FIGURE 4:

Investigating FN fibrillogenesis by time-lapse AFM in living cells. Suspended REF52 cells were added to FN-coated mica substrates. After 5–10 min of cell spreading, ∼10 × 10 μm² regions near the cell periphery were scanned continuously by AFM in contact mode. (A) Time-lapse images (deflection channel) of a region at the cell edge. The cell membrane initially protrudes (21 min), but after 31 min, it starts retracting, and FN fibrils appear (white arrows). After several cycles of extension and retraction, the cell membrane finally retracts fully from the imaging area (85 min), revealing an array of FN fibrils (deflection and corresponding height images). The complete time-lapse series is presented in Supplemental Movie S1. (B) Height profile lines generated across a newly formed array of cell-induced FN fibrils (gray line) or across cellular retraction structures (black line).
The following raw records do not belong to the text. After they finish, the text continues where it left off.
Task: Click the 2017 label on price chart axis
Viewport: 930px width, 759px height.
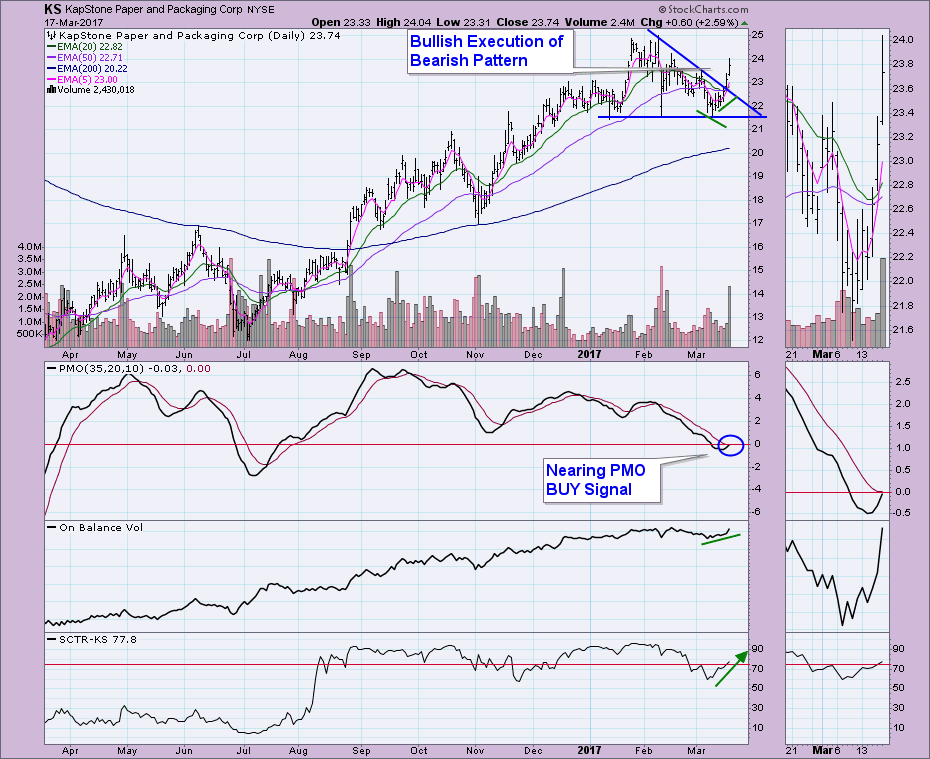Action: click(588, 353)
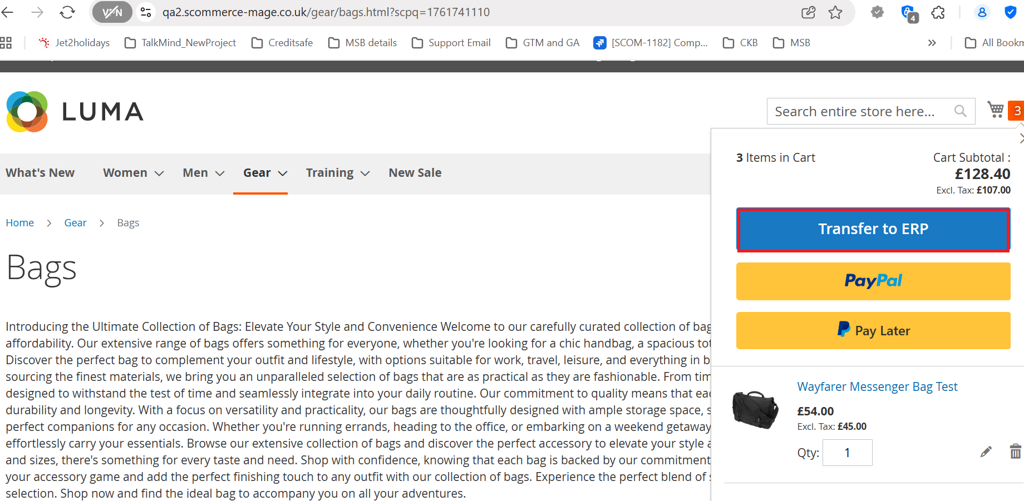The width and height of the screenshot is (1024, 501).
Task: Open the browser profile avatar
Action: tap(981, 12)
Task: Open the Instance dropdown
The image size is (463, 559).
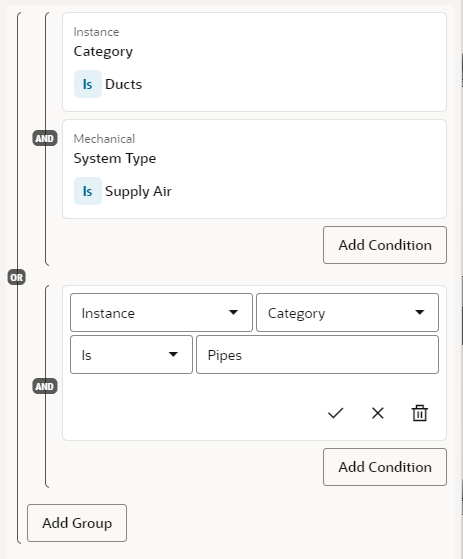Action: click(161, 313)
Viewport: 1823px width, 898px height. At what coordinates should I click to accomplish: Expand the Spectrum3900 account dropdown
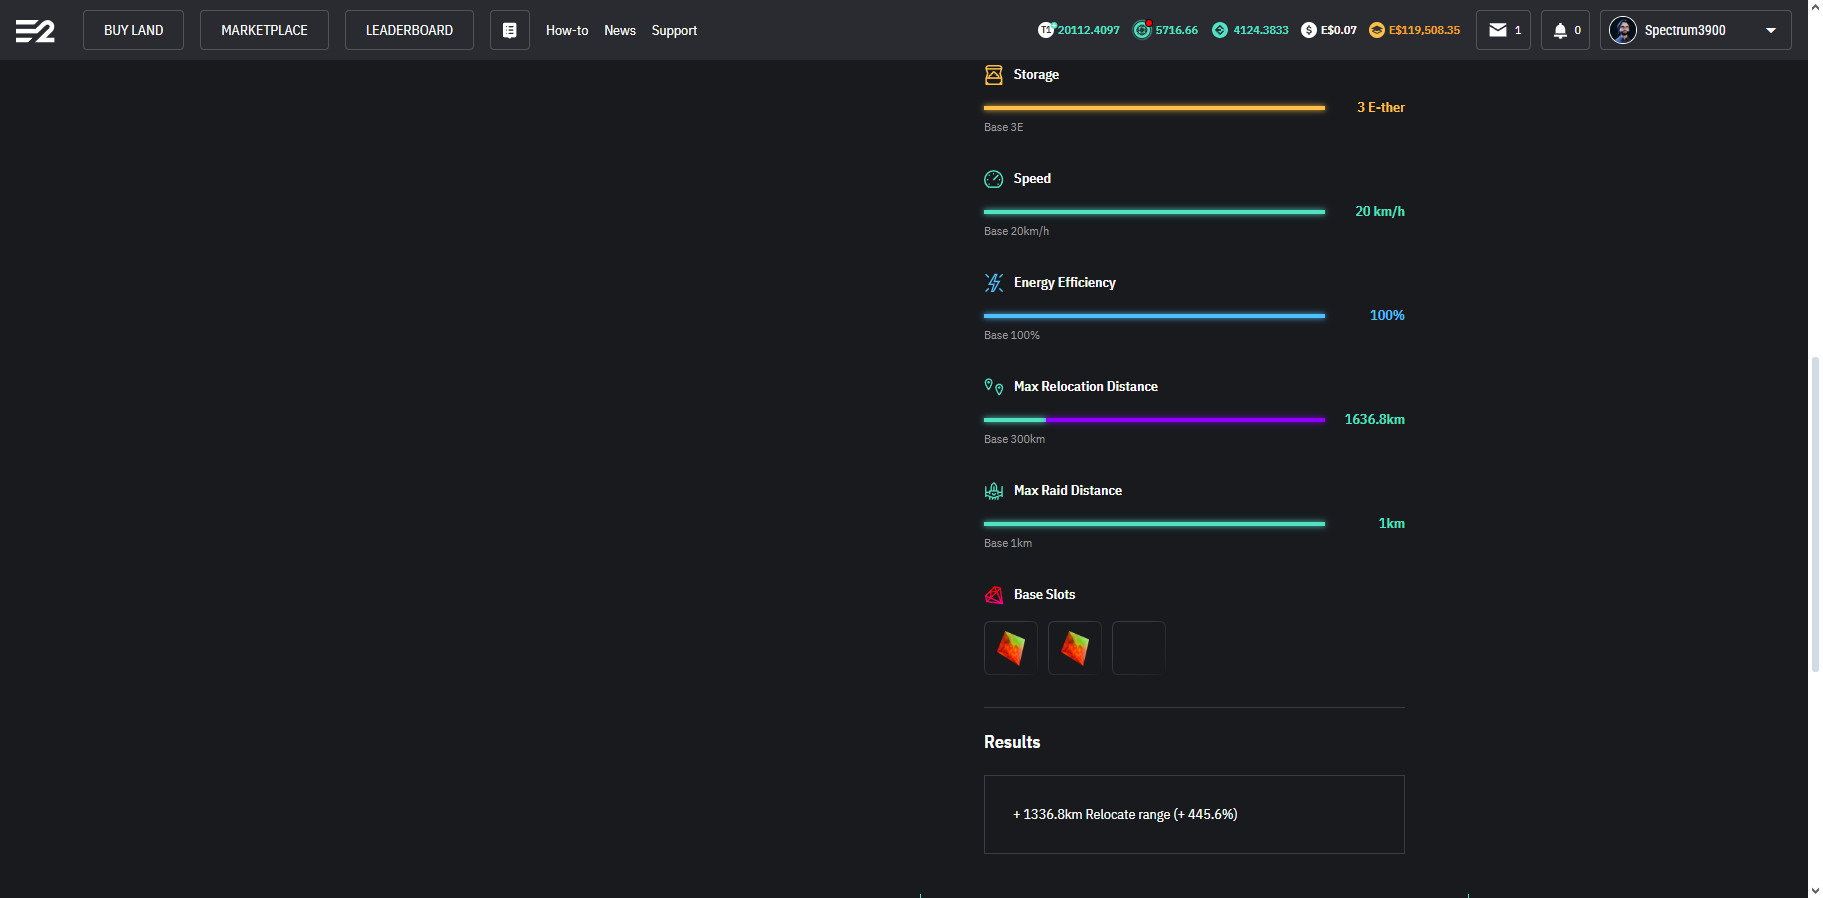pyautogui.click(x=1771, y=30)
FN fibrils and cellular structures can be distinguished based on their different height profiles. (C) AFM height image to which a 30-nm height cut-off has been applied to isolate FN nanofibrils. (D) High-resolution AFM scan revealing the linear ultrastructure of cell-induced FN nanofibrils. (E) Part of the AFM height image shown in D in a rainbow color scale (left). Pink squares indicate two regions shown at higher magnification on the right. The pink line indicates the position of a height profile shown on the lower right. Pink arrows indicate periodic features on cell-induced FN fibrils.